At the forefront of this Hellenophobic reactionary atmosphere, in the beginning of the 19th century was another Bulgarian monk of the same monastery of Athos Mountain, Neofit Bozveli, who had spend twenty-five years in the town of Svintov on the Danube in the sphere of Russian and Serbian intellectual influence. He was the first to raise the question of an independent Bulgarian Church and produced a book  the “Mati  Bolgaria” (Mother Bulgaria), a dialogue between Bulgaria and one of her children; a work characterised by rejection of Greek education and hatred of all things Greek.

There was, however, an alternative attitude in Bulgaria, which was in favour of compromise and studying in the intellectual flourishing Greek world promoted by men like Neofit Rilski, Christaki Pavlovic and other Bulgarian intellectuals whose non-chauvinist attitude risked being labelled a treason to the Bulgarian nation and them to be characterised as “Graecomaniacs”.

But what is  particularly significant in this context is the fact that none of these manifestation of anti-Greek feeling made any impression whatsoever in Macedonia up until 1845. At this point a fervent preacher of Bulgarian nationalism was suddenly heard in Macedonia. It was a Greek teacher from the village of Struga, near Achris (today in FYROM), the person who made the only copy of Paisji’s History in Macedonia, Demetrius Miladinov. He received his elementary education in a Monastry and in a Greek school of Achris. Then he attended the Greek high school in Ioannina and became a teacher of Greek.  His pupil and biographer, Kuzman Shapkarev, informs us that up until 1847 Miladinov (former Miladinis or Miladin) was “an astonishing Hellenist, fanatically pro-Greek, and potentially very damaging to the Bulgarian nationalist cause” (A.E. Tachiaos, 1990). When teaching in Achris he gathered together a group of students with whom he translated Plutarch into Modern Greek.
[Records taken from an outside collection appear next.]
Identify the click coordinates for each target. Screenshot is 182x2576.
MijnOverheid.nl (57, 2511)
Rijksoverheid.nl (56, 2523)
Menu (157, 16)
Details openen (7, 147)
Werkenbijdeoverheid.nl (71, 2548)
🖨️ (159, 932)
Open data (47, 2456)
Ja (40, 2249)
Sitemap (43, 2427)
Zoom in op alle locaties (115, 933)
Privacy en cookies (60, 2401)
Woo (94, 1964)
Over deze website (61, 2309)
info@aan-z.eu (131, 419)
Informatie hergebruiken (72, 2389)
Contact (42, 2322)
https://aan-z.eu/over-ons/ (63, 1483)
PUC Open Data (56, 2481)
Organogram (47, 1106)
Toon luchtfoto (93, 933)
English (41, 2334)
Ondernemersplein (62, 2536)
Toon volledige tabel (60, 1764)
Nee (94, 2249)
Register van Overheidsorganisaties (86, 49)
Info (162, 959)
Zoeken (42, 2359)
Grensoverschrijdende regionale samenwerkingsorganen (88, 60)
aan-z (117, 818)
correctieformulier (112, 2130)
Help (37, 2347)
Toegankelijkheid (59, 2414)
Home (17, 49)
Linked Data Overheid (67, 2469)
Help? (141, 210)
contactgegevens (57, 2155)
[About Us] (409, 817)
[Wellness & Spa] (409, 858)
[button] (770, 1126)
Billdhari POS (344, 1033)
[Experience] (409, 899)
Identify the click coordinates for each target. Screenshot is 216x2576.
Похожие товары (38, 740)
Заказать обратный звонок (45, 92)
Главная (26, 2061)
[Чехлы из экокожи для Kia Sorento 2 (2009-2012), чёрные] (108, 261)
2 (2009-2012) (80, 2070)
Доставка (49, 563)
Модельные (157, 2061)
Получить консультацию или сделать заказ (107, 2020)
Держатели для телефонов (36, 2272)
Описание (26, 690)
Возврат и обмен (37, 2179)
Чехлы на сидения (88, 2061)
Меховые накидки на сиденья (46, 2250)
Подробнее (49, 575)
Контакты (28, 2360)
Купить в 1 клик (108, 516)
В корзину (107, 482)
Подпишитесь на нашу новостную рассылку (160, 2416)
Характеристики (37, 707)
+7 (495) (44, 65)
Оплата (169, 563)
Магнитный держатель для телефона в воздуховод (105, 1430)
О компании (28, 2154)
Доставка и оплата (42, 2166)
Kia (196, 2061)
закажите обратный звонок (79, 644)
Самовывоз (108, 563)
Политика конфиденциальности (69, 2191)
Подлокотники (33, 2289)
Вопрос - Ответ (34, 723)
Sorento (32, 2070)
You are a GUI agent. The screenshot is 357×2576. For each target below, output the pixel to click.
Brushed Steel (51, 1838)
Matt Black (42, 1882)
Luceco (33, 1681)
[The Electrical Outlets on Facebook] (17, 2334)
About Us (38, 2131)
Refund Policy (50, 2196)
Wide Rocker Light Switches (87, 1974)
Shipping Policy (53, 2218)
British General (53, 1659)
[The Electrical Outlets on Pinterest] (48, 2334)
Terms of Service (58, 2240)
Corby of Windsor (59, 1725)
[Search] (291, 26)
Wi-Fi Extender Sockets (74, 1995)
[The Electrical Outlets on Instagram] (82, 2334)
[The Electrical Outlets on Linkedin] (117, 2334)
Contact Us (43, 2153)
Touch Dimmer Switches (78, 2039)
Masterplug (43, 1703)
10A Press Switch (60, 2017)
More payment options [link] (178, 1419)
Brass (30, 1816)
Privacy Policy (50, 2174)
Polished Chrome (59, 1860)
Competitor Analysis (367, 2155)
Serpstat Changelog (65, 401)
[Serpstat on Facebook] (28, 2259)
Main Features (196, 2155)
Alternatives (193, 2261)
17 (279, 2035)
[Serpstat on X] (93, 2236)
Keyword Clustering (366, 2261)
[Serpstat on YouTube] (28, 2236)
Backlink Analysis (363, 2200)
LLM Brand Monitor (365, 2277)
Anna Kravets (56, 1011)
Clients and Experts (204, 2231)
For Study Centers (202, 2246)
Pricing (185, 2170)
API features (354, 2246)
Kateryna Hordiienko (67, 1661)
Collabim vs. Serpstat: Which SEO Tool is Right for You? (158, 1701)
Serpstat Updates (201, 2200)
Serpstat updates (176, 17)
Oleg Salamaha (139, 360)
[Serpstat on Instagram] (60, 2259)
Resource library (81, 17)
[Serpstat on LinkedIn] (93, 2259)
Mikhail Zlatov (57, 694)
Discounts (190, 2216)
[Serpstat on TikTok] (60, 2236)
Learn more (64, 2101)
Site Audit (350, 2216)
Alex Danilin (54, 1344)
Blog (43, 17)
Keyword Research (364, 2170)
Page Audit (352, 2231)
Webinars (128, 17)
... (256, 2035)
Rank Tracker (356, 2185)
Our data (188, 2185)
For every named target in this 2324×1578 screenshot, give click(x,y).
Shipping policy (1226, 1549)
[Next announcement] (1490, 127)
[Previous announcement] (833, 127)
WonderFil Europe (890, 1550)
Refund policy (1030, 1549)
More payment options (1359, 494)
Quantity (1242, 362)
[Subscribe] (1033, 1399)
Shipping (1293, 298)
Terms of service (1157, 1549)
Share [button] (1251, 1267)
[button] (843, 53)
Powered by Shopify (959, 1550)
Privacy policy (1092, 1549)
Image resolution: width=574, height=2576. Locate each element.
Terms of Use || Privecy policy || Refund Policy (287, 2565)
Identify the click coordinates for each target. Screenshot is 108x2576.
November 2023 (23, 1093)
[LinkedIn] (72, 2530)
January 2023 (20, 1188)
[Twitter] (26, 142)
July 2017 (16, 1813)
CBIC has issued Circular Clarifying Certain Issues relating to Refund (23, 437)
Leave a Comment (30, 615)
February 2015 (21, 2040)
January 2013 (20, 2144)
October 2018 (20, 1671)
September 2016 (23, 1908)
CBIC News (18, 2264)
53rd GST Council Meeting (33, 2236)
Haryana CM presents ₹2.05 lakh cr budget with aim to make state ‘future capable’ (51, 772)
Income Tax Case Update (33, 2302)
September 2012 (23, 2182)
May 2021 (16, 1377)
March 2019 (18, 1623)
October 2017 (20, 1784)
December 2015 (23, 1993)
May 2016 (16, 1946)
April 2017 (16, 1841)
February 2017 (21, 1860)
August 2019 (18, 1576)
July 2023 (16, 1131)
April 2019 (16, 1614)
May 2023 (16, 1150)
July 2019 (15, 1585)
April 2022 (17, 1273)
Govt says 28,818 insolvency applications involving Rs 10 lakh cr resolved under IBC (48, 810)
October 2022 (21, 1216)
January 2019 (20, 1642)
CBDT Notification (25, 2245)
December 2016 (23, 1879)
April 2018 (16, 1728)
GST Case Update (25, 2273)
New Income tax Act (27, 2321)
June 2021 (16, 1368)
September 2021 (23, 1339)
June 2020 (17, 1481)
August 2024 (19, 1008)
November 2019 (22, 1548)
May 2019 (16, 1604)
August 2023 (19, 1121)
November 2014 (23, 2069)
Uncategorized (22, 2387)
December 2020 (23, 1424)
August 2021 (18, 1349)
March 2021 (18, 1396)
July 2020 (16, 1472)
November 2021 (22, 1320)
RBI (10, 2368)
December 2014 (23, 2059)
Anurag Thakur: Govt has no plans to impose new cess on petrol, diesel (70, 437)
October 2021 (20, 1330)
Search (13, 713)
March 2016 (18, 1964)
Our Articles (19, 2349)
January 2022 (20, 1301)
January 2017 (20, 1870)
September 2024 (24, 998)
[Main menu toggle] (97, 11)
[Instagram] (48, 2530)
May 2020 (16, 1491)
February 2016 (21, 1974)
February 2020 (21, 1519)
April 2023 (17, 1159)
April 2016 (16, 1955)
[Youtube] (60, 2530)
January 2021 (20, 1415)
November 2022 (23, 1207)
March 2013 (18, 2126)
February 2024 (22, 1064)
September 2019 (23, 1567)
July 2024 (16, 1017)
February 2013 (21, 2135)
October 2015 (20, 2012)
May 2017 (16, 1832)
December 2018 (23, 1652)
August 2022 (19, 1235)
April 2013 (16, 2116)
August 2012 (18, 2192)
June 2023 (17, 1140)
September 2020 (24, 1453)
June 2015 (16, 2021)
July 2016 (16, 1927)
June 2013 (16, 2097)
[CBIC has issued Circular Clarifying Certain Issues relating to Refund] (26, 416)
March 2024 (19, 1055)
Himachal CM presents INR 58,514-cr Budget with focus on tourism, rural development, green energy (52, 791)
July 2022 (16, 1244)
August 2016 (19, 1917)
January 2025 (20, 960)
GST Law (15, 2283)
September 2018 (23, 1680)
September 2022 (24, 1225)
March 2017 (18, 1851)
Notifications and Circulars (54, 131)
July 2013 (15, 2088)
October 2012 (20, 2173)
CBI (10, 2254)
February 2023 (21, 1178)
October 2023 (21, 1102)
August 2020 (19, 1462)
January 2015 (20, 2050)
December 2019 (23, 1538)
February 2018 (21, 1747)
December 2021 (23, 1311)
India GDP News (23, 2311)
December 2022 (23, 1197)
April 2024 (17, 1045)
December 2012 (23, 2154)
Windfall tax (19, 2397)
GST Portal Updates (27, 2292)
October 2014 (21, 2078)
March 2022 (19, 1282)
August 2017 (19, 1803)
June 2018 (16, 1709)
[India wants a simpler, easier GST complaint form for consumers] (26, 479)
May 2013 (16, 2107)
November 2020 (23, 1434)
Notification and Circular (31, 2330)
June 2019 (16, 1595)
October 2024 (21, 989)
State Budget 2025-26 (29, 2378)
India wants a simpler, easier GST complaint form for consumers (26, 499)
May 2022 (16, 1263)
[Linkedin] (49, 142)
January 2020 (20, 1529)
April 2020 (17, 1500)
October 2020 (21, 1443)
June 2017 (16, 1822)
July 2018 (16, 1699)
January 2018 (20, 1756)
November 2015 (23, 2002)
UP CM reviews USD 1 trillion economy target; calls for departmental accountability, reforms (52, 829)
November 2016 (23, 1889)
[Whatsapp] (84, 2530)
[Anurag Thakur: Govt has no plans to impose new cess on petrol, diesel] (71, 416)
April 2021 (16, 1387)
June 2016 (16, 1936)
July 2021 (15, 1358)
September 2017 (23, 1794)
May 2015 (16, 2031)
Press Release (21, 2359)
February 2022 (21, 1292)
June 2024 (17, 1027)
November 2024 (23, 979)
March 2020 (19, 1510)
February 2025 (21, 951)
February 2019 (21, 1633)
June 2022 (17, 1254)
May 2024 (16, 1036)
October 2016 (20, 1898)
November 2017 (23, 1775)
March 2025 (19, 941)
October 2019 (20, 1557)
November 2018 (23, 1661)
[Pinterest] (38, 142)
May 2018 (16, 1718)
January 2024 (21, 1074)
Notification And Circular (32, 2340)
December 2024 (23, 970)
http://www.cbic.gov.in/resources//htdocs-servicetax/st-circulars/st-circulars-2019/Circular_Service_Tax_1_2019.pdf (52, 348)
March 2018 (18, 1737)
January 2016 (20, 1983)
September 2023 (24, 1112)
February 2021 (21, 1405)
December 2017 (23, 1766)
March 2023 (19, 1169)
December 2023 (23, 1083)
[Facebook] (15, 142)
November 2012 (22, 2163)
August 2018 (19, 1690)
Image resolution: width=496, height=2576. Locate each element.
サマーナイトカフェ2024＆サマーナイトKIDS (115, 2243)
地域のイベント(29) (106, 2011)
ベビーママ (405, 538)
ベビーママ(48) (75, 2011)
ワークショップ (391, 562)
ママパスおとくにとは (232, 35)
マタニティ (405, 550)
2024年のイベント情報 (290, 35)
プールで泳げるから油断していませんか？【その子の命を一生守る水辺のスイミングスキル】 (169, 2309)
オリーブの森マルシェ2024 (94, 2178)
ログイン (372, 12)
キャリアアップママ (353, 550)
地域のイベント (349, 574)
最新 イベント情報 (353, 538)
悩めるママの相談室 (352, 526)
This disposition towards Greek studies was shared by Demetrius’s younger brother Constantine, who having studied philology at the University of Athens, likewise became a Greek teacher in 1852. According to Tachiaos’s aforementioned research: “Miladinov’s anti-Greek activities dated from the time of his encounter with  one of the first Russian Slavisists, Professor Victor Grigorovic of the University of Kazan, whose arrival in Macedonia in 1845 marked the beginning of the Bulgarian national movement there, championed  first and foremost by Demetrius Miladinov and his brother Constantine”.

So, Demetrius, and his brother as well, gave up teaching Greek and switched completely to Bulgarian.  Two pieces of Bulgarian doggerel, one by Demetrius entitled Greek and Bulgar, the other, entitled Greek Bishop to Bulgar by Constantine, express their rejection of Greek education (both works attempt to ridicule Greek education and to inculcate the conviction that Bulgarian culture can progress without it).

Moreover, the two brothers with the aforementioned K. Shapkarev and some others were the establishers of the first Bulgarian schools in the area of Struga and Achris in 1858.

It is worthwhile, however, to cite here a piece of information from the linguist N. Andriotis, concerning the Miladinov brothers:

 “The Slavs of Northern Macedonia themselves attached the name “Bulgarian” to the folklore, (attempts were started in the middle of 19th century to collect the popular songs of that region): “Bulgarski Narodni Pesni” (Bulgarian Popular Songs) was the title which Miladinov brothers gave to their collection that was published in Zagreb in 1861” (Andriotis, N. ‘The Federative Republic of Scopje and Its Language’, Athens, 1966).

The Professor of University of Thessaloniki, S. Sfetas pinpoints that “ The effort of the Scopjan historians to render essentially (επί της ουσίας) (slav)Macedonian, non Bulgarian, consciousness in the Slavic intelligence of the Macedonian area in the 19th century constitutes a deliberate distortion of the historical sources” (Book Review of the  “History of  the Macedonian People” ( Scopje, 2008), Makedonika, EMS, 12/4/2010).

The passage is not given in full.